Many governors, including Idaho's Gov. Butch Otter, have been vocal about their opposition to the law, which was recently upheld by a Supreme Court ruling as constitutional. For some, that opposition has taken the form of public refusals to implement health insurance exchanges. Otter, on the other hand, during the legislative session earlier this year was a strong supporter of a plan to create an Idaho-managed exchange. Idaho now faces a decision about whether to implement a state-based exchange in order to maintain some degree of control over its provisions, partner with the federal government to manage some of the exchange details, or do nothing and wait for the federal government to intervene and set up the exchange itself, as the PPACA specifies would happen at some point after a Nov. 16 deadline to submit plans for a state exchange.

A common refrain throughout Thursday's meeting was the fear that inaction would cede too much control to the federal Department of Health and Human Services (HHS), which might not represent residents' interests as well as an exchange conceived by Idahoans. If the federal government sets up its own exchange, Deal said, "the Department of Insurance loses regulatory authority over the industry." Without clear guidelines for what a federally acceptable exchange would look like, though, a state-run exchange could fail to meet those requirements and still end up under federal control. If, on the other hand, a state tailored its exchange to a detailed set of federal mandates, it would ultimately be a state exchange in name only.

House Minority Leader John Rusche, D-Lewiston, who has also worked as a physician and an insurance executive, worries that a federal exchange would ultimately be much more expensive, because Idaho is currently one of the lowest-cost states for insurance, as he elaborated in a previous interview with IdahoReporter.com.

For some opponents of the law, including working group member Wayne Hoffman, who is also executive director of the Idaho Freedom Foundation, it's important for Idaho to reject a state exchange so that employers and state officials maintain standing for a court challenge to Obamacare and to an Internal Revenue Service rule that levies a tax on employers that would help fund the exchange insurance tax credits called for in the law.

Rep. Lynn Luker, R-Boise, initiated discussion of the potential costs of an exchange, but even rough estimates are still unavailable for either a state or federal version. During Monday's legislative task force meeting, Deal suggested that in the absence of robust figures for Idaho, the costs faced by a state like Delaware could be a good guide for Idaho. In Thursday's working group meeting, he suggested that looking to the costs of exchanges in states like Oregon could also be instructive, but acknowledged that Idaho-specific figures present a logistical challenge. "We have minimal funds to do the research," Deal said.

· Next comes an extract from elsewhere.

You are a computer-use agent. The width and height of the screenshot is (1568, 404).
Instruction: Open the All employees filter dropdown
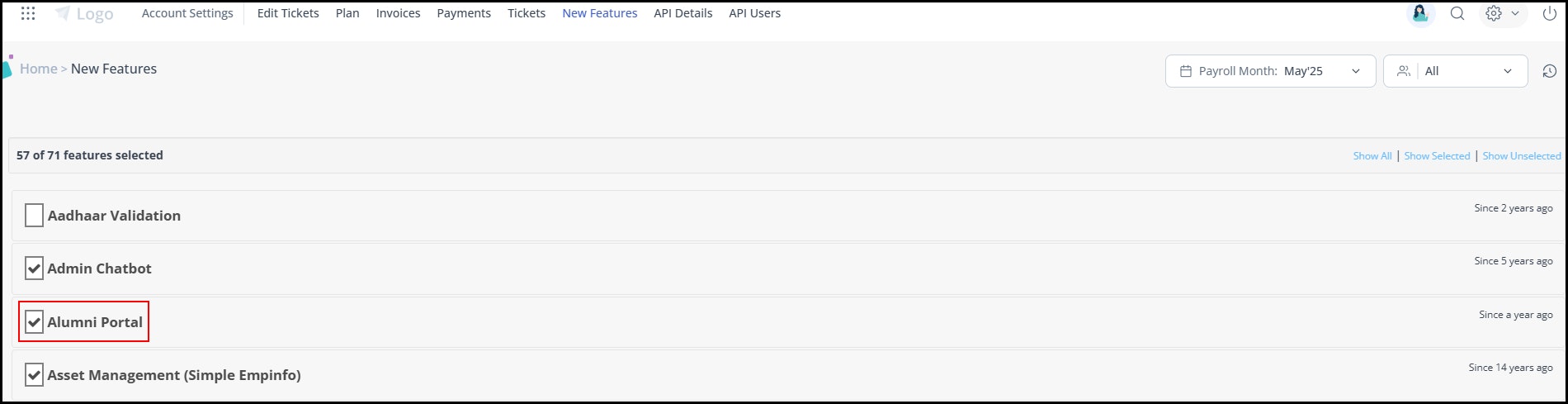pyautogui.click(x=1456, y=71)
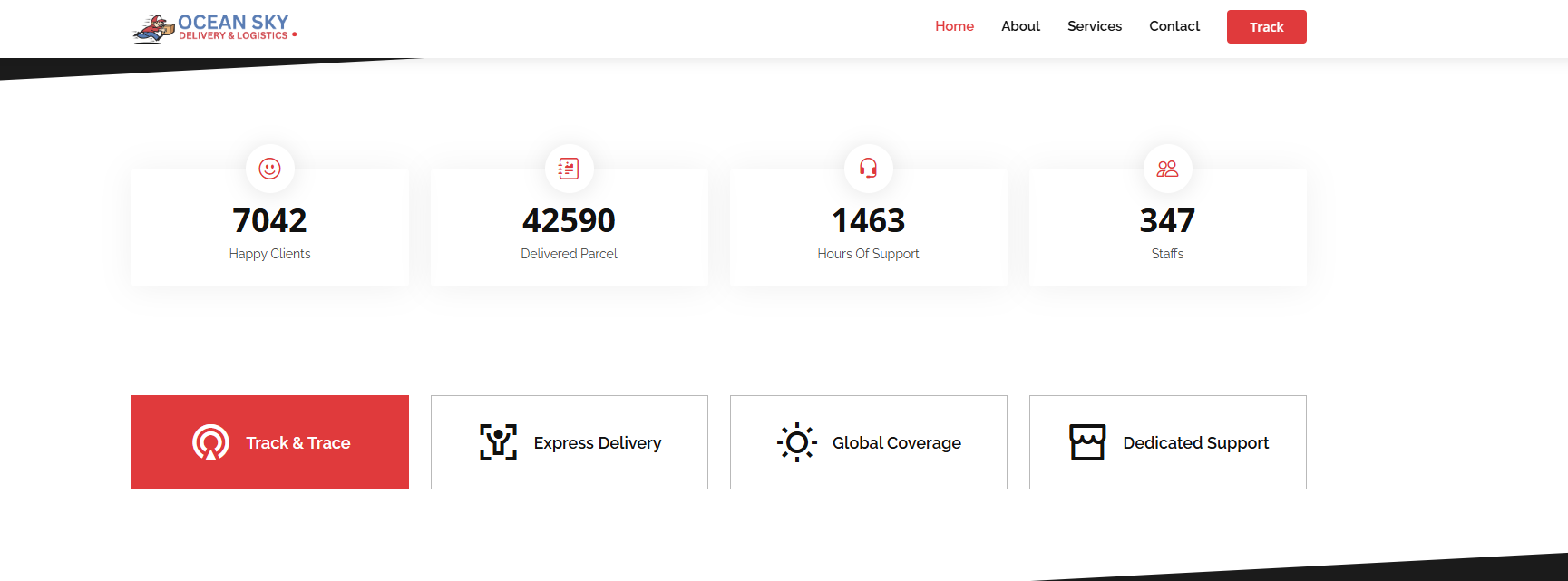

Penny Schwiebert, who heads the insurance exchange project for the Idaho Department of Insurance, noted that the PPACA requires states to demonstrate "significant progress" toward implementing state-based insurance exchanges by January 2013. The legislative and gubernatorial exploratory groups that have so far been established may end up accomplishing something, but she maintains that this won't satisfy the law's requirement. "We haven't made significant progress," she said. "We're stalling."

For those who want to maintain some semblance of state control while still fulfilling the provisions of Obamacare, the thrust of the meeting was that decisions should be made sooner rather than later. For those who want to challenge the law, on the other hand, a refusal to implement an exchange is the most important action of all.

The working group has tentative plans to meet again in late August to share the results of their collective research efforts during the interim.

Note: IdahoReporter.com is published by the Idaho Freedom Foundation.